+++ Listed entries
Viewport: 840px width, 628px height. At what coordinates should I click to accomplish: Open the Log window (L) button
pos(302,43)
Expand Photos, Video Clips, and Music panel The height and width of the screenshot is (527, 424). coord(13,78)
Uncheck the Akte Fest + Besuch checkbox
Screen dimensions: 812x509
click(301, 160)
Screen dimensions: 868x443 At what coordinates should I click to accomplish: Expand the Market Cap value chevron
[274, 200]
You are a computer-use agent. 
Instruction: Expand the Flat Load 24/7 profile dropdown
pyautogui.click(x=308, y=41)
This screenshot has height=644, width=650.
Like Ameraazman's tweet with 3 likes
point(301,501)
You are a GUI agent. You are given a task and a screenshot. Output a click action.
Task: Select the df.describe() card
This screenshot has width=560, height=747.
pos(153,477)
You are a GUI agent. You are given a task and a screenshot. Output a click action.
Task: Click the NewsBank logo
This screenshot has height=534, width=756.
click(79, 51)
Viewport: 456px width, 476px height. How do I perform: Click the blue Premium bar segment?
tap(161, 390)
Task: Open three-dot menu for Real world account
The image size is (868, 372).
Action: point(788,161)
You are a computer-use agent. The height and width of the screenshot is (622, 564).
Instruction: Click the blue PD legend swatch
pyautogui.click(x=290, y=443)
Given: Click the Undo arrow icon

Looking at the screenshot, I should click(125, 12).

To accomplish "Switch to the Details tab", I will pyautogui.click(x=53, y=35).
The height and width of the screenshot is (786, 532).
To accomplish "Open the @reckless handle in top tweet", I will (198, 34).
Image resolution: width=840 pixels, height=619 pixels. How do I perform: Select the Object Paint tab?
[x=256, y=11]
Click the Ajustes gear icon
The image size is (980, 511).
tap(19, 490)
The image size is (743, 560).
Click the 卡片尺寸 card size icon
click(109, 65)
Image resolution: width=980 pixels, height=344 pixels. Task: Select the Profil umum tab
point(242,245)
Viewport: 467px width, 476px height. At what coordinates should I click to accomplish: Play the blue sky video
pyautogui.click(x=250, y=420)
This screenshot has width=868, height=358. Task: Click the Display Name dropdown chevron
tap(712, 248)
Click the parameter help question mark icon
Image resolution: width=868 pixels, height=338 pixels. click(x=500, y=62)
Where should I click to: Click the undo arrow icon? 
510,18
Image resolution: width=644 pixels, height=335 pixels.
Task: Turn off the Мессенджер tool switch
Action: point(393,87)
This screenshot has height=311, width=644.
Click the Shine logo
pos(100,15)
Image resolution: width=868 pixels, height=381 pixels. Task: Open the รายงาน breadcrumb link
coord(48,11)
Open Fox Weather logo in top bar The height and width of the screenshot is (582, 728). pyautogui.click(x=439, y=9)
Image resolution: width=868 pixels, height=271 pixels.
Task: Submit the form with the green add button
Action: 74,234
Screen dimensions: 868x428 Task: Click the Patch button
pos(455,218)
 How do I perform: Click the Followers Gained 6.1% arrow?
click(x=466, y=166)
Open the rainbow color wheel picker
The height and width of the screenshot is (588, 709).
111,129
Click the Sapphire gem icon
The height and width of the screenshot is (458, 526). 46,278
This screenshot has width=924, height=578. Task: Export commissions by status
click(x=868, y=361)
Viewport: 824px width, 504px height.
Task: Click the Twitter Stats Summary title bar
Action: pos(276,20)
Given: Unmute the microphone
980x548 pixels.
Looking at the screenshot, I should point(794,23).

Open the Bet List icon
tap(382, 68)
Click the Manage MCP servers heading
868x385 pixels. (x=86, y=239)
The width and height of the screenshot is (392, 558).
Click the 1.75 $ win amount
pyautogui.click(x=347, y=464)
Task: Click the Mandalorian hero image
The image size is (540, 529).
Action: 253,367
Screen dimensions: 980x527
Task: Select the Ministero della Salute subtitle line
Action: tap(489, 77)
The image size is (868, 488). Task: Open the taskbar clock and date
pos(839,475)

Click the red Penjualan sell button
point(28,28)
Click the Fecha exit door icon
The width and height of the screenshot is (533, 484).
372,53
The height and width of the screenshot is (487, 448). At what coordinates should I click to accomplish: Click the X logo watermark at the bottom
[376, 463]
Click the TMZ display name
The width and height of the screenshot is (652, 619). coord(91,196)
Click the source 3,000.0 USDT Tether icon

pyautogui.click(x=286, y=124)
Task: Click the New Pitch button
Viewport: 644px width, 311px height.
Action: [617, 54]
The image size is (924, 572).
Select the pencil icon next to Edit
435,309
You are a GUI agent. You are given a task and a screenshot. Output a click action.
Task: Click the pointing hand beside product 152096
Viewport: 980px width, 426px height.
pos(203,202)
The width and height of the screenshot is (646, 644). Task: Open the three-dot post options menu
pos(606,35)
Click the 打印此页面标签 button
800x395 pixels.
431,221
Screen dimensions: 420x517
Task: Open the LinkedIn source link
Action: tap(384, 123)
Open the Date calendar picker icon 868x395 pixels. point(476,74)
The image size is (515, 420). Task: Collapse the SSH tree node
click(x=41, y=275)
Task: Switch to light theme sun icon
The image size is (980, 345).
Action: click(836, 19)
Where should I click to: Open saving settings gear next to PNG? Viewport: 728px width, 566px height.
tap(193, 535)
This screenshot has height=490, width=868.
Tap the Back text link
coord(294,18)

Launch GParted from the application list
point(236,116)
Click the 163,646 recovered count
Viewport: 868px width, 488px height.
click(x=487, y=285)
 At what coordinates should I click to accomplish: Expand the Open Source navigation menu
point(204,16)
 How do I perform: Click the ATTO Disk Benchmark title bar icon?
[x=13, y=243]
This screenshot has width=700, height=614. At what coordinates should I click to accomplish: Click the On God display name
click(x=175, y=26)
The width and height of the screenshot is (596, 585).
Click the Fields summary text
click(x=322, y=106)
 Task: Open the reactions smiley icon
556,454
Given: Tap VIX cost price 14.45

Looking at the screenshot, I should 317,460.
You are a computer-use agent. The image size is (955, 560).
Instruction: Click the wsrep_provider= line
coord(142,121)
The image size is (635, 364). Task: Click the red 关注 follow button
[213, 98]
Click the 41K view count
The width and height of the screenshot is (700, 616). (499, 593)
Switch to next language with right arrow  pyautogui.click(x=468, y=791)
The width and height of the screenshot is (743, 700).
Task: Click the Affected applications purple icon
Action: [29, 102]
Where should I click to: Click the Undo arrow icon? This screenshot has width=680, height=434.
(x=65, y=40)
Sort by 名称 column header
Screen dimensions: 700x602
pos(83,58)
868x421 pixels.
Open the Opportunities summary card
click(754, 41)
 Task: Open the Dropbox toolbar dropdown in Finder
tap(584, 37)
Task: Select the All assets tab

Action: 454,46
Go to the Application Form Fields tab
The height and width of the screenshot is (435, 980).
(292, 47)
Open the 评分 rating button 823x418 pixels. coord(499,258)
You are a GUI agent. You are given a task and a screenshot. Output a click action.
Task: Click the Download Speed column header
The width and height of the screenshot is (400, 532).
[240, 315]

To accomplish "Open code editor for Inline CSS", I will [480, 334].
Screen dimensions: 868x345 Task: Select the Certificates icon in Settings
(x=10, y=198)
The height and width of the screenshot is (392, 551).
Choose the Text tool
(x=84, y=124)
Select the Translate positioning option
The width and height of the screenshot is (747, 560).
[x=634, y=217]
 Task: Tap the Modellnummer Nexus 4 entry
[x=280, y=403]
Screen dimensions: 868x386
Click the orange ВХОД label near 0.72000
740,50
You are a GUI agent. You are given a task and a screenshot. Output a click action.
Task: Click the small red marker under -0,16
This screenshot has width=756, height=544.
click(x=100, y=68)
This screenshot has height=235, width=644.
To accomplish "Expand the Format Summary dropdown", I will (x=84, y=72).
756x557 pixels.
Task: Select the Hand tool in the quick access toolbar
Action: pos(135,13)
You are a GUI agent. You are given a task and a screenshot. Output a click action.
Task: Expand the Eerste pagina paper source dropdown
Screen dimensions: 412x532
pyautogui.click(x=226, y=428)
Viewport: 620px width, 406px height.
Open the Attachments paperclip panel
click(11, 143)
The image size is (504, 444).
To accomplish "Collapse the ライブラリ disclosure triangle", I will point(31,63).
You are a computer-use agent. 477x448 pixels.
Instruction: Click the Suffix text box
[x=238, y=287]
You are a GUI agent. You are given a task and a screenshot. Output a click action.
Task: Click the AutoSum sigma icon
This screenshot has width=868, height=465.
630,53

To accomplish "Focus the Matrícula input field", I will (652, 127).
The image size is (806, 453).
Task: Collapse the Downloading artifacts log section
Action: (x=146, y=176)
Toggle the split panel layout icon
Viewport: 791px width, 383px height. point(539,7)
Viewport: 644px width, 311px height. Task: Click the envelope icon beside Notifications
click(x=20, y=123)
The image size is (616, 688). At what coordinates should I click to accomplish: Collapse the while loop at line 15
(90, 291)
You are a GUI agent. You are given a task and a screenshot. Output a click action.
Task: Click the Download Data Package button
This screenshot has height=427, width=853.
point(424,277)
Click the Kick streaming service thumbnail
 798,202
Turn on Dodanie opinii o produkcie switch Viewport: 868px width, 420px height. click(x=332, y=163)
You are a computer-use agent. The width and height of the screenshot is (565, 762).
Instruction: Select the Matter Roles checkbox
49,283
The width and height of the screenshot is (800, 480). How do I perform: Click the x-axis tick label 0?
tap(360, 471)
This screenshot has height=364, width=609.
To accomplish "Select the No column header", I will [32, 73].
++++++
* _Work required_: Reproduce every line in the data that has the word "picker" in it.

* _Output of the exercise_:
Open the rainbow color wheel picker
Open the Date calendar picker icon 868x395 pixels. point(476,74)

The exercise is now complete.